# Prepare data

## :map: Overview

The objective of this step will be to create new BigQuery tables into which we will load and reorganize the contents of the tables created at the previous step. As in most cases, this will happen within one BigQuery dataset. For this, we will need:

* a JSON file to configure the data operation,
* a JSON file to trigger the workflow,
* a JSON file for each table creation,
* and a SQL file for each transfer of data into our new tables.

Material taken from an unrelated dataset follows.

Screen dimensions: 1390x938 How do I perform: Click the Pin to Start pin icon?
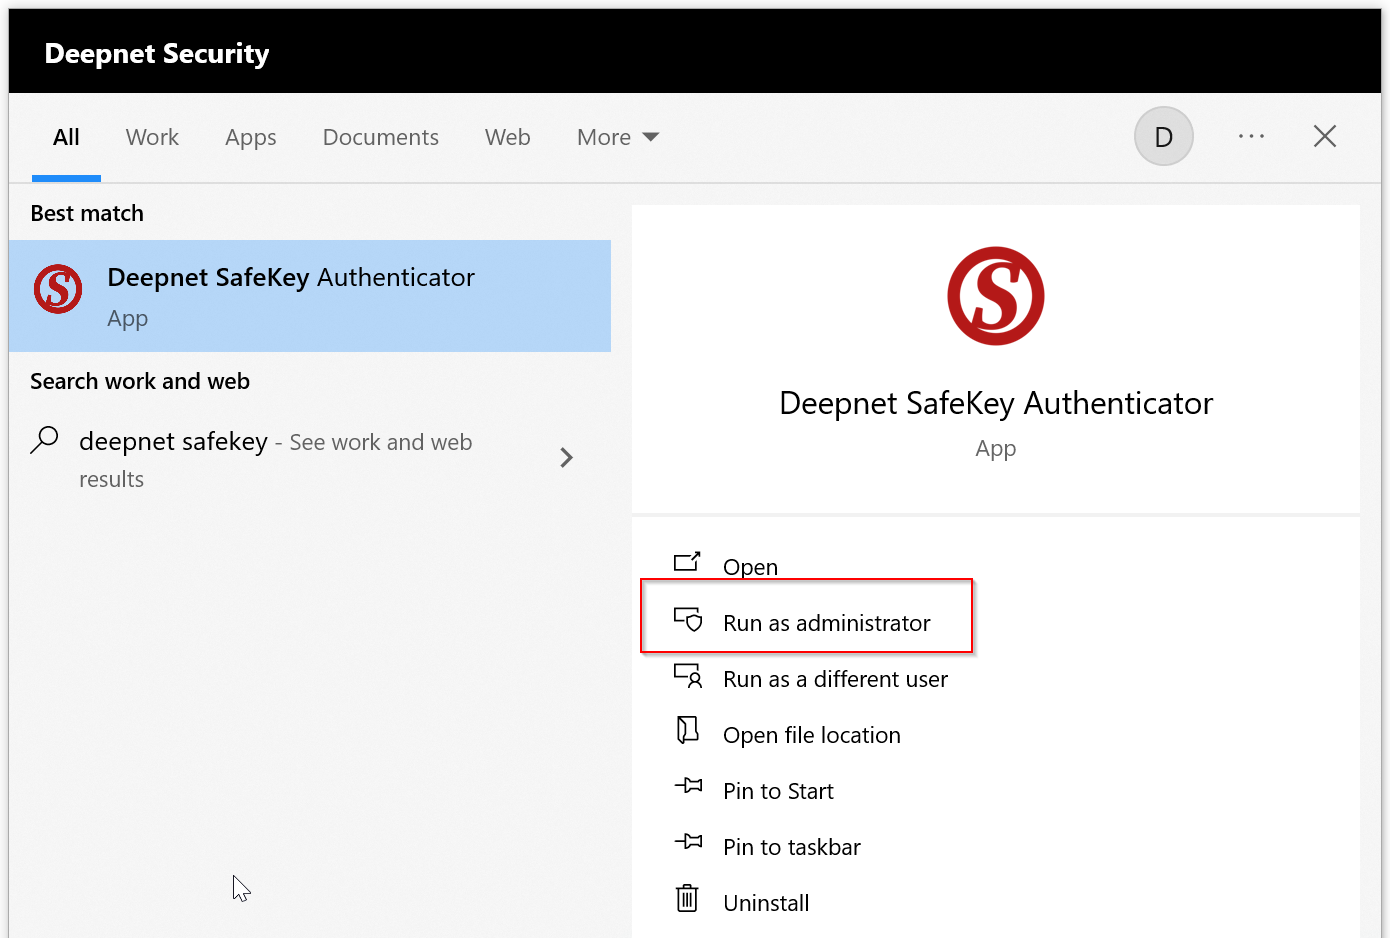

## :page\_facing\_up: Create your files

### **Create the JSON file that configures the data operation**

1. Access your **tailer-demo** folder.
2. Inside, create a folder named **3-Prepare-data** for this new step.
3. In this folder, create a JSON file named **000099-tailer-demo-prepare-data.json** for your data operation.
4. The data operation will load a temporary table, and then, if the query runs correctly, then we copy the temporary table into the target table. Copy the following contents into your file:

   ```json
   {
     "$schema": "http://jsonschema.tailer.ai/schema/table-to-table-veditor",
     "configuration_type": "table-to-table",
     "configuration_id": "000099-load_my_gbq_dataset_my_table",
     "short_description": "Prepare data for the Tailer demo",
     "account": "000099",
     "environment": "DEV",
     "activated": true,
     "archived": false,
     "start_date": "2023, 1, 23",
     "catchup": false,
     "schedule_interval": "None",
     "default_gcp_project_id": "my-gcp-project",
     "default_bq_dataset": "my_gbq_dataset",
     "default_write_disposition": "WRITE_TRUNCATE",
     "task_dependencies": [
       "load_temp_sales >> swap_sales_tables"
     ],
     "workflow": [
       {
         "task_type": "sql",
         "id": "load_temp_sales",
         "short_description": "Load temp sales table",
         "bq_dataset": "temp",
         "table_name": "sales",
         "sql_file": "load_sales.sql"
       },
       {
         "id": "swap_sales_tables",
         "task_type": "copy_gbq_table",
         "source_gcp_project_id": "my-gcp-project",
         "source_bq_dataset": "temp",
         "source_bq_table": "sales",
         "bq_dataset": "my-gcp-project",
         "destination_bq_table": "sales"
       }
     ]
   }
   ```
5. Edit the following values:\
   ◾ Replace **my-gcp-project** with the ID of the GCP project containing your BigQuery dataset in the default\_gcp\_project\_id and in the source\_gcp\_project\_id parameters.\
   ◾ Replace **my\_gbq\_dataset** with the name of your working dataset.\
   ◾ Also replace the project and dataset in the configuration\_id

### Create a SQL file

Create a SQL file in the same directory and name it load\_sales.sql. It must contain a query that will load the sales table.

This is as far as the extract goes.